The reviewers will then advise on the:

  • The scientific advance,
  • interest,
  • impact, and
  • overlap with other work.

What are some of the most common reasons why a paper is rejected after peer review?

Some of the most common reasons to reject a paper include:

  • conclusions are not sufficiently supported,
  • significant technical flaws,
  • interpretation is too ambiguous,
  • not novel,
  • results not significant enough,
  • lacking a critical element, and
  • too specialist for the given journal.

Nature is launching Nature Reviews Earth and Environment in January 2020.

What does this journal have to offer that others don’t?

You will not be working with academic editors but rather with professional editors (all editors have a PhD in relevant fields). These editors have more time to work one on one with the authors. In particular the editors give input on content, structure and focus. Nature also can generate high-quality artworks for the paper.

How do I publish in Nature Reviews Earth and Environment?

The majority of manuscripts (90%) will be commissioned by the editors. These will be on hot topics, trends in the literature or stagnant topics that need to be reopened. Authors will be selected who have authority, a strong publication record and respected by the community.

Can I pitch an idea?


To do this you will need to supply the following:

  • working title,
  • proposed authors,
  • key messages,
  • rationale and scope (200 words),
  • the sections and subsections (ie a paper skeleton), and
  • key references.

What is the journals scope?

There are three primary areas covered: i) weather and climate, ii) the solid Earth, and iii) surface processes.
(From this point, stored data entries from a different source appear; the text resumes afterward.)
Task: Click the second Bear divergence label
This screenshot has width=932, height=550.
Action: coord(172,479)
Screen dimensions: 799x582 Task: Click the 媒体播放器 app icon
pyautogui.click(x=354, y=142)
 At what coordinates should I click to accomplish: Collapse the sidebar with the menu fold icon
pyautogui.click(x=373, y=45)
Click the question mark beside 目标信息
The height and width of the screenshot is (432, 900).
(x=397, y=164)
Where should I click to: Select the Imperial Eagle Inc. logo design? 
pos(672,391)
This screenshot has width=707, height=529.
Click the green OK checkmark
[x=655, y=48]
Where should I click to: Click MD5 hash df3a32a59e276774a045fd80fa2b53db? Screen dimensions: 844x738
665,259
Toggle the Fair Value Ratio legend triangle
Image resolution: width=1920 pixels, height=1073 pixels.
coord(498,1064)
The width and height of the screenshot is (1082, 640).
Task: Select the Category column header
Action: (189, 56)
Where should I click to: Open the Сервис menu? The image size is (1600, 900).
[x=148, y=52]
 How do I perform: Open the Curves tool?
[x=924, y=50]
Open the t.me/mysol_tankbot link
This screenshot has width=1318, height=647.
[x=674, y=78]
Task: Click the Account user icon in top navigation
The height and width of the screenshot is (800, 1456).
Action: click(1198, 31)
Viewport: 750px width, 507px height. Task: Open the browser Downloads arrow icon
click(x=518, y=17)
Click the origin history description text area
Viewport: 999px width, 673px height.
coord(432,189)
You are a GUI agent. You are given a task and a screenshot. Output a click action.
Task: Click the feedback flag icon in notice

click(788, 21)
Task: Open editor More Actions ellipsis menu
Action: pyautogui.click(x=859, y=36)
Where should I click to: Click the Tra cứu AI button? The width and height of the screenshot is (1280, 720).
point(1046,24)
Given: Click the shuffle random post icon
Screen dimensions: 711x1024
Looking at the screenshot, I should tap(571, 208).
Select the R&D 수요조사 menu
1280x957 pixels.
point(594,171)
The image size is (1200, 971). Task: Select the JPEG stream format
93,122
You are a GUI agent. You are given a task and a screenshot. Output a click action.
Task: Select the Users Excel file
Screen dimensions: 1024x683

What types of articles will be included?

  1. Reviews (6000 words): an authoritative, balanced survey of recent developments in an area of research.
  2. Perspective (5000 words): an opinionated review of a topic which is typically forward-looking or speculative.
  3. Technical review(5000-6000 words): accessible summary of techniques, devices or materials. It may be comparing different methods or providing guidelines for data analysis.

What topics will be covered in the front half (ie the more news section)?

This will include world views, comments, news and views, features and research highlights.

What is the cost to publish?

It is free to publish. The journal is accessed through subscription.

Tips for publishing in the Nature family of journals

  1. Ask your colleagues (who is not a specialist in your field) to read your papers. They will help you to understand if the significance is appreciated outside your field (as well as help you explain the concepts to non-specialists).
  2. If your paper has gone out to review and you get comments back which you can’t address, then email the editor and explain (rather than leaving it to explain in your response to the reviewers). The editor will be able to provide guidance on whether something must be done in order to move forward with the publication process.
  3. If you are rejected, consider a ‘transfer’ to another Nature journal. The online submission process will move all your user entered data so you don’t have to re-enter it all. The reviewers comments will also transfer to the new journal.
  4. There is no secret formula.


What does the embargo on the manuscript mean for me?

You can continue to present the work at conferences. You can’t talk to the media, make the manuscript publicly available or write about it in a blog/website etc. The manuscript can go into archive databases.

Do editors or reviewers decide on the manuscript outcome?

The editors make the decisions on manuscript outcomes and will overrule reviewers comments when needed. They will take into account the reviewers comments and if there are very different perspectives then the paper may go out to be reviewed by another referee.

What is the ‘consult’ option during the application?

This is a tick box as part of the application. The consult permits editor of different Nature journals to discuss your manuscript. This is very helpful when transfers are suggested to make sure the receiving journal would consider the application favourably.

What is the difference between article types?

There are multiple manuscript types within the journals (eg letters, analysis, article). The major difference between them is the length of the article.